Dans les années 80 et 90 cette pratique était l’apanage des ensembles et chefs spécialisés : Hogwood, Harnoncourt, Brüggen, Kuijken, Gardiner, Norrington, Goodman, Herreweghe, etc. Puis les institutions symphoniques, pour être au goût du jour, se sont mises à inviter les chefs de cette obédience qui souhaitaient s’adonner à une carrière de baguettes invitées. Bien vite les orchestres se sont rendus compte qu’il y avait à peu près trois qui « savaient diriger » : Nicholas McGegan, Bernard Labadie et Andrew Manze. Manze s’est pris au jeu et ne dirige plus que du répertoire standard et Labadie et McGegan ne suffisent pas pour tout un marché.
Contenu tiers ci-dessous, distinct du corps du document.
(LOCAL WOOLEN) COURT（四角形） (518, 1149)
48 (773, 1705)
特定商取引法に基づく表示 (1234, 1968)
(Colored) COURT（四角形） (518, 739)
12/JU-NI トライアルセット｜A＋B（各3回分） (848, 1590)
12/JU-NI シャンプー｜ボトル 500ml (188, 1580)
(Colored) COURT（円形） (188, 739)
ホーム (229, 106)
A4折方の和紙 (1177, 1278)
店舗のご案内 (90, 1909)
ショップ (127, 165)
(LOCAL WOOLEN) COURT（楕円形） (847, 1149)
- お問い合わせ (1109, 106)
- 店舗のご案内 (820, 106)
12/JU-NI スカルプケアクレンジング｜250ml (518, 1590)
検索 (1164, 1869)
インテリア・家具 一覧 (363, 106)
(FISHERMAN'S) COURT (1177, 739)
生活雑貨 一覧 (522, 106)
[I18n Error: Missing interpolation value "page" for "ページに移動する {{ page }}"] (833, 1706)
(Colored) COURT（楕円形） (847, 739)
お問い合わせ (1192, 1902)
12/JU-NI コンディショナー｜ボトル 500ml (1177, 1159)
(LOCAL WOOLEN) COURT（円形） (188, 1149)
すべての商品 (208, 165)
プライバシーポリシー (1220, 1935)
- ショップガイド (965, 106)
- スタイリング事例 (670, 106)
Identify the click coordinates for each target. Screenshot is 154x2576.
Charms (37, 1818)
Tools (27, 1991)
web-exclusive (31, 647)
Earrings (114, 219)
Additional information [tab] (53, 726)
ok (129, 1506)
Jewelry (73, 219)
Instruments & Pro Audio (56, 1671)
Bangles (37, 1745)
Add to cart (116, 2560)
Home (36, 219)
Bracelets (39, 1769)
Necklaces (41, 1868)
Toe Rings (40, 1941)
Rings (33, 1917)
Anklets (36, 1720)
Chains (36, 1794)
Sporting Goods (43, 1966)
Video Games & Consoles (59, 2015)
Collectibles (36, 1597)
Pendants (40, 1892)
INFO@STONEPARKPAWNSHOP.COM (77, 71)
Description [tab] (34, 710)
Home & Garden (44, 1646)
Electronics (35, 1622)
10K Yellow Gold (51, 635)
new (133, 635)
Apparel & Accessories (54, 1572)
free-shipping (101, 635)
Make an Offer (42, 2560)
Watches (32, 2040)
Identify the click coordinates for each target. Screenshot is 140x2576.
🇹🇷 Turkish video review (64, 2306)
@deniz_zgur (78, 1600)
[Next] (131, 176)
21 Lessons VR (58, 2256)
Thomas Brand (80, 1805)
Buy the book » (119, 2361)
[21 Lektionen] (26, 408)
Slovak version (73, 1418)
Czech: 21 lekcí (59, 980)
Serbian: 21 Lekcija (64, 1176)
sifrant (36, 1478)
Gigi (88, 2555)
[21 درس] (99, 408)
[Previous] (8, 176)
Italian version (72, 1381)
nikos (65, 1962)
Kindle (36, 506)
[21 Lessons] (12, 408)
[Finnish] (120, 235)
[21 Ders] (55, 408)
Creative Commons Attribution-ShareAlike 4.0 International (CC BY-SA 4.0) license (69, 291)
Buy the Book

Alors pour allier expertise de technique de direction d’orchestre et pragmatisme, attendu que l’intérêt supérieur de la musique semblait être que tout le monde serve la même salade, les chefs « traditionnels » se sont mis à s’intéresser au mouvement HIP.

C’est ainsi que l’intégrale Beethoven de Chailly ressemble à celle de Jansons, qui ressemble à celle de Nagano, qui ressemble à celle de Dausgaard, qui ressemble à celle de Vänskä, cette dernière étant toutefois la plus foisonnante. On remarquera au passage que le mouvement HIP amène à terme à une sorte d’orthodoxie interprétative si amidonnée que l’auditeur sait pratiquement à l’avance l’interprétation qu’il va entendre.

Mozart plus concluant

Ce retour de Kent Nagano à Montréal, s’est avéré être le retour du parfait « HIPster », tant on a entendu un catalogue de supposées « bonnes pratiques », assez à leur place pour la majesté péremptoire et solaire du do majeur de la Symphonie « Jupiter » de Mozart, subtilement burinée, mais étonnamment brutale et peu chantante dans la 3e Symphonie de Schubert, dont les oppositions d’humeur ont été aplanies par une rhétorique sèche. Cette Troisième évolue dans un univers post-Haydn. L’Adagio maestoso d’ouverture a davantage de poids. Cela fait d’ailleurs ensuite ressortir des phrases qui peuvent aussi être dirigées avec davantage de charme et de chant. Mais justement, l’un des péchés mignons du mouvement HIP n’est-il pas de vouloir démontrer des préceptes au lieu de ressentir la musique ?

Dans la partie Mozart, nettement plus concluante, de ce concert en un bloc sans entracte, la néo-écossaise Jane Archibald a chanté avec une parfaite assurance et de beaux aigus l’Exultate, jubilate. À 45 ans, la voix commence toutefois à prendre de la carrure et nous préférons entendre, dans cet air composé par un Mozart de 17 ans, des chanteuses plus jeunes, par exemple Regula Mühlemann dans sa jeune trentaine il y a quelques années chez Sony. Nous aurions eu assurément trois ou quatre Québécoises parfaites pour l’emploi…

Le retour de Kent Nagano avec Mozart et Schubert

Schubert : Symphonie n° 3. Mozart : Exultate, jubilate. Symphonie n° 41 « Jupiter ». Jane Archibald, Orchestre symphonique de Montréal, Kent Nagano. Maison symphonique, mercredi 23 novembre 2023. Reprise jeudi.